**Extrait à lire:**
Quand l'heure du repas pascal fut venue, Jésus se mit à table, et les apôtres
avec lui. Il leur dit : +. « J'ai
ardemment désiré manger cette Pâque avec vous avant de souffrir ! Car je vous le
déclare : jamais plus je ne la mangerai jusqu'à ce qu'elle soit pleinement
réalisée dans le royaume de Dieu ».
L. Il prit alors une coupe, il rendit grâce et dit : +. « Prenez
et partagez entre vous. Car je vous le déclare : jamais plus désormais je ne
boirai du fruit de la vigne jusqu'à ce que vienne le règne de Dieu ».
L. Puis il prit du pain ; après avoir rendu grâce, il le rompit et le leur
donna en disant : +. « Ceci
est mon corps, donné pour vous. Faites cela en mémoire de moi ».
L. Et pour la coupe, il fit de même à la fin du repas, en disant : +.
« Cette
coupe est la nouvelle Alliance en mon sang, répandu pour vous.
Cependant
la main de celui qui me livre est là, à côté de moi, sur la table. En effet, le
Fils de l'homme s'en va selon ce qui a été fixé. Mais malheureux l'homme qui le
livre ! »
L. Les apôtres commencèrent à se demander les uns aux autres lequel
d'entre eux allait faire cela.
Ils en arrivèrent à se quereller : lequel d'entre eux à leur avis, était le plus
grand ? Mais il leur dit : +. « Les
rois des nations païennes leur commandent en maîtres, et ceux qui exercent le
pouvoir sur elles se font appeler bienfaiteurs. Pour vous, rien de tel ! Au
contraire, le plus grand d'entre vous doit prendre la place du plus jeune, et
celui qui commande, la place de celui qui sert. Quel est en effet le plus
grand : celui qui est à table ou celui qui sert ? N'est-ce pas celui qui est à
table ? Et bien moi, je suis au milieu de vous comme celui qui sert. Vous, vous
avez tenu bon avec moi dans mes épreuves. Et moi, je dispose pour vous du
Royaume, comme mon Père en a disposé pour moi. Ainsi vous mangerez et boirez à
ma table dans mon Royaume, et vous siégerez sur des trônes pour juger les douze
tribus d'Israël. Simon, Simon, Satan vous a réclamés pour vous passer au crible
comme le froment. Mais j'ai prié pour toi, afin que ta foi ne sombre pas. Toi
donc, quand tu seras revenu, affermis tes frères.
L. Pierre lui dit : D. Seigneur, avec toi, je suis prêt à aller
en prison et à la mort. L. Jésus reprit : +.
Je te le
déclare, Pierre ; le coq ne chantera pas aujourd'hui avant que, par trois fois,
tu aies affirmé que tu ne me connais pas ».
L.
Puis il leur dit : +. « Quand
je vous ai envoyés sans argent, ni sac, ni sandales, avez-vous manqué de quelque
chose ? »
L. Ils lui répondirent : D. « Mais non ». L.

**Votre objectif:** Reprenez le récit du repas pascal de Jésus avec ses apôtres et prolongez-le au-delà de sa dernière phrase.

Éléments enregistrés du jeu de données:

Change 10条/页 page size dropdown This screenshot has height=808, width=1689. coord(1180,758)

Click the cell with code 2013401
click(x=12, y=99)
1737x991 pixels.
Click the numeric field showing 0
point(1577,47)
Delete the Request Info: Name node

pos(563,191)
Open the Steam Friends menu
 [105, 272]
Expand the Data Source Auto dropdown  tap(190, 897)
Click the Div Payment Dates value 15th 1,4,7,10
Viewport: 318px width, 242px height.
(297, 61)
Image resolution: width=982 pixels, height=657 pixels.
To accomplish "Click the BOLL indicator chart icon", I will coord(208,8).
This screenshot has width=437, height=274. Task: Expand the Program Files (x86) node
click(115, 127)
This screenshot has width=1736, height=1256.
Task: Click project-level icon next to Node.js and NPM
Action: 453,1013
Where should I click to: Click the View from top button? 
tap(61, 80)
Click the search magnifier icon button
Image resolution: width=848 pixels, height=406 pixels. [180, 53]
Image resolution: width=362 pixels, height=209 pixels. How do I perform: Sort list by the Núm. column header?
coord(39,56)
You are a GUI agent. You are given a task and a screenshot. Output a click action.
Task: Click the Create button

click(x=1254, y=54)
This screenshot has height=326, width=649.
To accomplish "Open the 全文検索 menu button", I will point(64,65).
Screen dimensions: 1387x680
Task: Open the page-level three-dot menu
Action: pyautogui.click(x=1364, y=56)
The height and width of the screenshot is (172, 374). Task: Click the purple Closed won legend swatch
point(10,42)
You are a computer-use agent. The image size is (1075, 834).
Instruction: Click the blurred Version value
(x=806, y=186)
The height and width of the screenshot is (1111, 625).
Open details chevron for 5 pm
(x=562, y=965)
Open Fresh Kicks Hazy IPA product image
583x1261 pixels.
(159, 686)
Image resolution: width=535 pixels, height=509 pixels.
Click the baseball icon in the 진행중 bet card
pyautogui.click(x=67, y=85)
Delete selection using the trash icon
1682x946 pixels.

**Réponse attendue:**
Jésus leur dit : +. « Eh
bien, maintenant, celui qui a de l'argent, qu'il en prenne, de même celui qui a
un sac ; et celui qui n'a pas d'épée, qu'il vende son manteau pour en acheter
une. Car je vous le déclare : Il faut que s'accomplisse en moi ce texte de
l'Écriture : “ Il a été compté avec les pécheurs ”. De fait, ce qui me concerne
va se réaliser ».
L. Ils lui dirent : D. « Seigneur, voici deux épées ».
L. Il leur répondit : +. « Cela
suffit ».
L.
Jésus sortit pour se rendre, comme d'habitude, au mont des Oliviers, et ses
disciples le suivirent. Arrivé là, il leur dit : +. « Priez,
pour ne pas entrer en tentation ».
L. Puis il s'écarta à la distance d'un jet de pierre environ. Se mettant
à genoux, il priait : +. « Père,
si tu veux, éloigne de moi cette coupe ; cependant, que ce ne soit pas ma
volonté qui se fasse, mais la tienne ».
L.
Alors du ciel lui apparut un ange qui le réconfortait. Dans l'angoisse, Jésus
priait avec plus d'insistance ; et sa sueur devint comme des gouttes de sang qui
tombaient jusqu'à terre. Après cette prière, Jésus se leva et rejoignit ses
disciples qu'il trouva endormis à force de tristesse. Il leur dit : +. « Pourquoi
dormez-vous ? Levez-vous et priez, pour ne pas entrer en tentation ».
L.
Il parlait encore quand parut une foule de gens. Le nommé Judas, l'un des Douze,
marchait à leur tête. Il s'approcha de Jésus pour l'embrasser. Jésus lui dit :
+. « Judas,
c'est par un baiser que tu livres le Fils de l'homme ? »
L. Voyant ce qui allait se passer, ceux qui entouraient Jésus lui dirent :
D. « Seigneur, faut-il frapper avec l'épée ? »
L.
L'un d'eux frappa le serviteur du grand prêtre et lui trancha l'oreille droite.
Jésus répondit : +. « Laissez
donc faire ! »
L. Et, touchant l'oreille de l'homme, il le guérit. Jésus dit alors à
ceux qui étaient venus l'arrêter, chefs des prêtres, officiers de la garde du
Temple et anciens : +. « Suis-je
donc un bandit, pour que vous soyez venus avec des épées et des bâtons ? Chaque
jour, j'étais avec vous dans le Temple, et vous ne m'avez pas arrêté. Mais c'est
maintenant votre heure, c'est la domination des ténèbres ».
L.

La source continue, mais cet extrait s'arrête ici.